====== Exercise material

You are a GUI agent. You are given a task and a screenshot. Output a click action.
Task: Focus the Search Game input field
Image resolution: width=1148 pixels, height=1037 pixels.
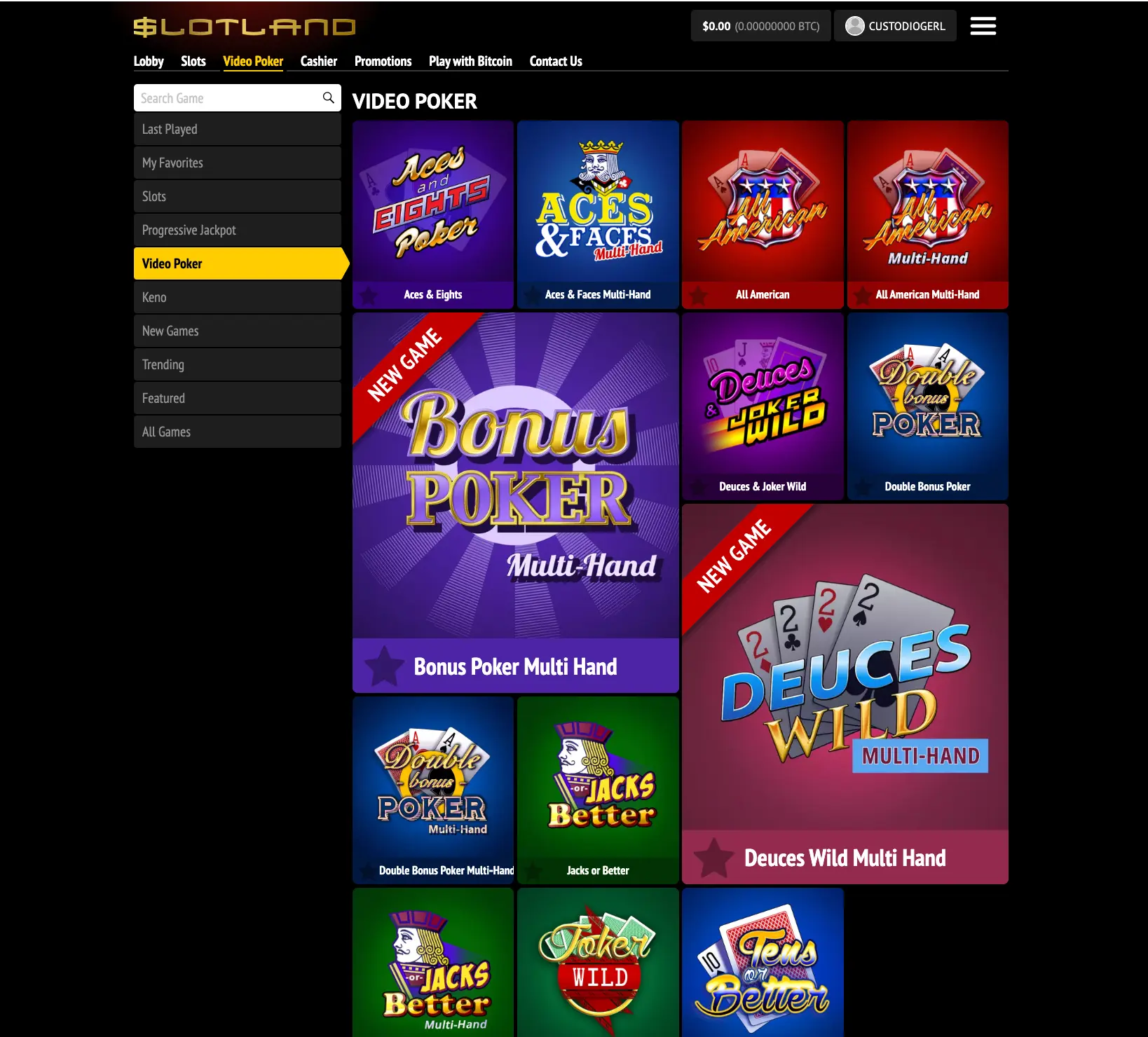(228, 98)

============
====== Exercise material

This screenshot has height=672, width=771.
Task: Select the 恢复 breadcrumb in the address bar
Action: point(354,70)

============

◆ What you will do ◆
Lay out the data from the line with "This screenshot has height=672, width=771." to the line with "Action: point(354,70)" as a numbered list, including both of those lines and leaving out any blank lines.

◆ The reply ◆
1. This screenshot has height=672, width=771.
2. Task: Select the 恢复 breadcrumb in the address bar
3. Action: point(354,70)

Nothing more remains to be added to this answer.